**Written exercise:**
Which lines in the items below contain the string "Task"? Gather each of those lines, and treat uppercase and lowercase as different.

**Pointing data for screenshots:**
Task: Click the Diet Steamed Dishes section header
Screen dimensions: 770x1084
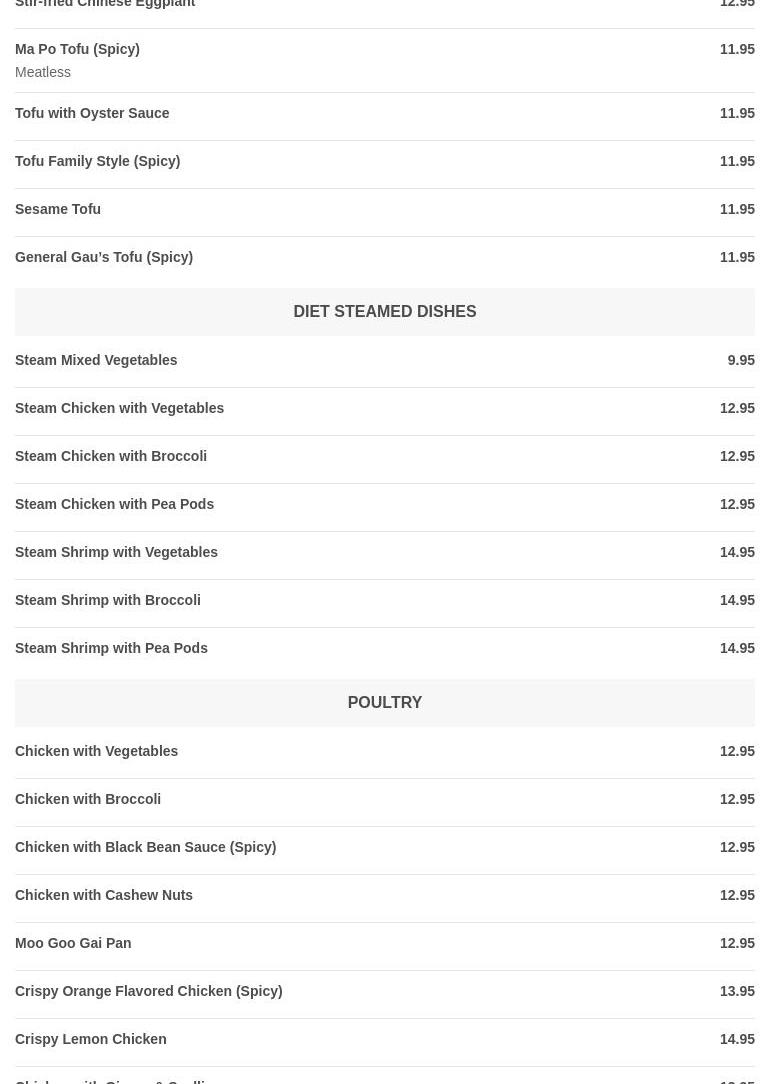Action: coord(384,311)
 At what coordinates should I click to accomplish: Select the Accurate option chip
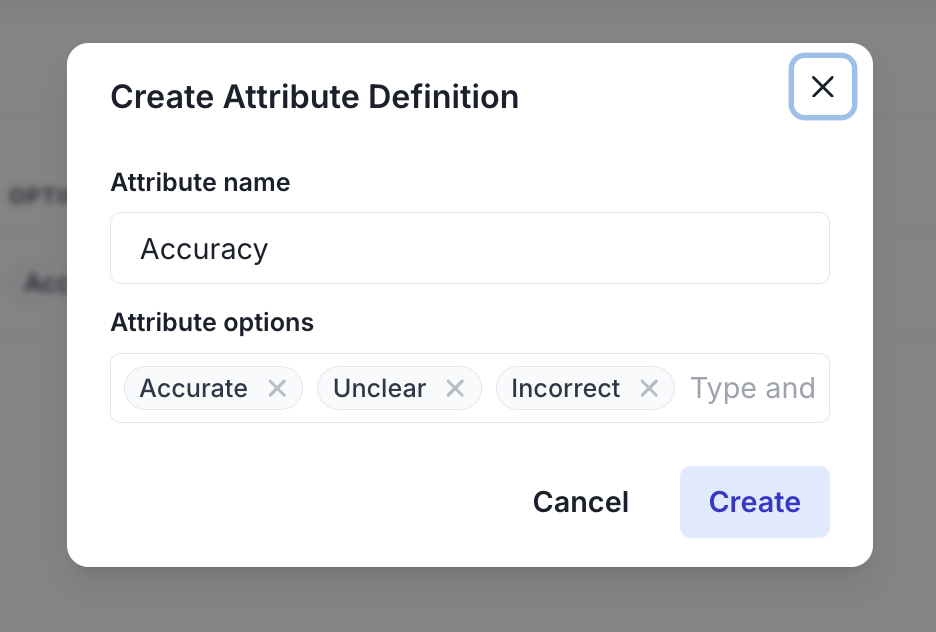(x=194, y=388)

**Answer to this exercise:**
Task: Click the Diet Steamed Dishes section header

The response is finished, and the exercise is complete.